1. This appeal by special leave is directed against the judgment and decree passed by Mysore High Court at Bangalore on 25th June, 1973 in Second Appeal No. 674 of 1971.
2. The appellant-plaintiff is a Girls High School run by a registered Educational Society. The school has been recognised and is receiving aid under the Grant-in-Aid Code framed by the Mysore Government. One Srnt. Radha L. Rao, permanent Headmistress, went on leave from 1st June, 1963; in this leave vacancy Smt. Jalajakshi (3rd respondent) was appointed as temporary acting Headmistress; her tenure was continued until further orders as Smt. Radha Rao extended her leave due to serious illness of her husband at Bombay. Since her method of work was found to be unsatisfactory the Management by its order dated 22nd July, 1964 relieved 3rd respondent of her duties as temporary acting Headmistress and she was directed to hand over charge to Smt. Manorama Rao who was appointed to officiate as temporary Headmistress until further orders. Accordingly, the 3rd respondent handed over charge to Smt. Manorma Rao and the Management intimated this change and sought approval thereto from the Deputy Director of Public Instructions (1st respondent) under Rule 9(vii) of the Grant-in-Aid Code. The 3rd respondent submitted an appeal to the DDPI (1st respondent) against her reversion from the post of Headmistress. The 1st defendant instead of approving the change effected by the Management called upon the Management to explain why the 3rd respondent who was senior to Smt. Manorma Rao was reverted without giving her an opportunity to defend her position; the Management sent a reply explaining its case By his Order dated 24th November, 1964, the 1st respondent (DDPI) did not approve the change effected by the Management and further directed the Management to reinstate the 3rd respondent to her original position as Acting Headmistress till the permanent Headmistress rejoined duty after leave. The Management preferred an appeal to the 2nd respondent (Director of Public Instruction) against that order The 2nd respondent dismissed the appeal on 3.2.1965.

- [DATA BLOCK]:
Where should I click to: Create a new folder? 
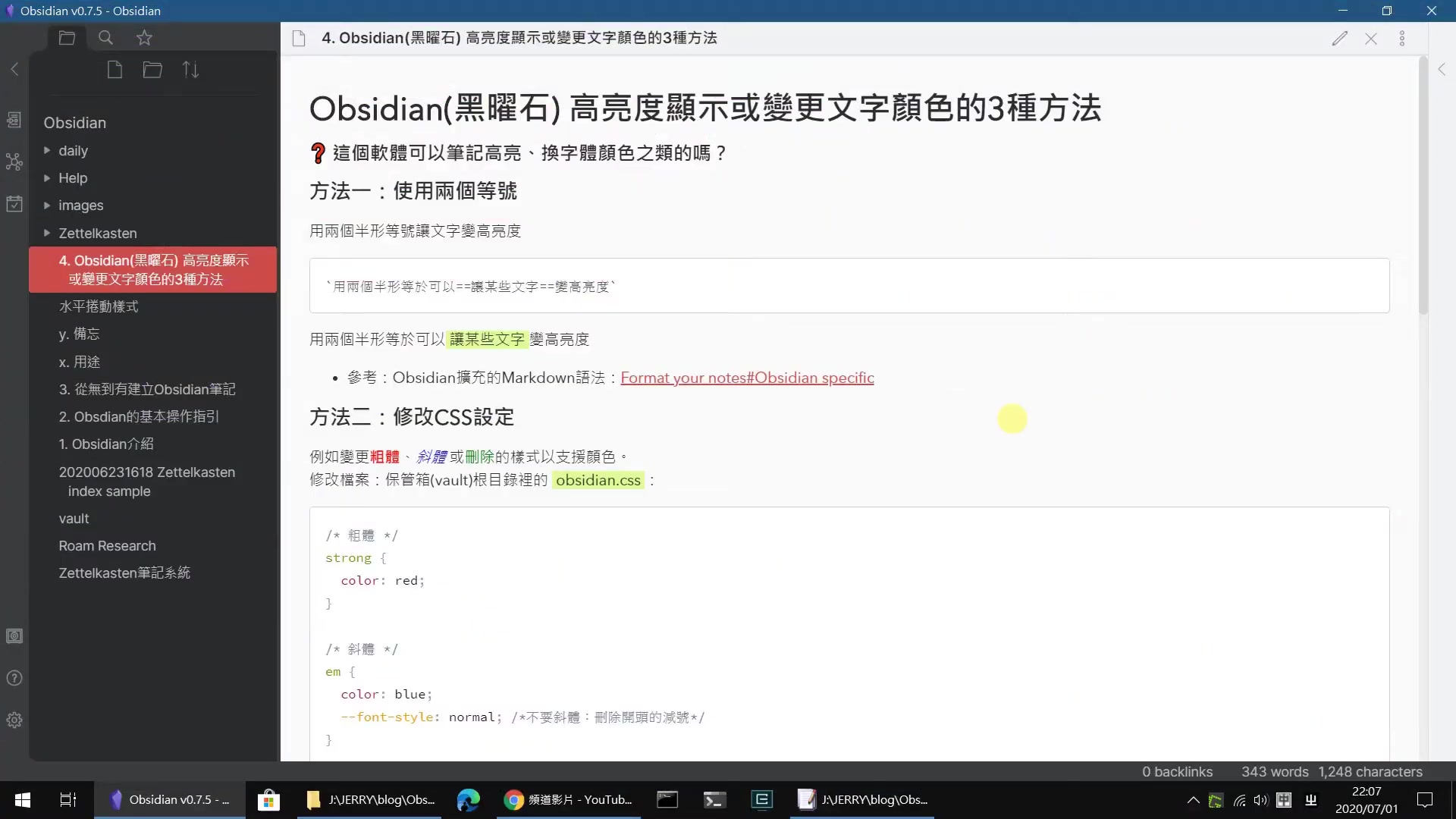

- [WHAT TO DO]: Rewrite the legal passage starting at the words "1. This appeal" and ending after "674 of 1971.", replacing "judgment" with "ruling".

- [ANSWER FOR THIS EXERCISE]:
1. This appeal by special leave is directed against the ruling and decree passed by Mysore High Court at Bangalore on 25th June, 1973 in Second Appeal No. 674 of 1971.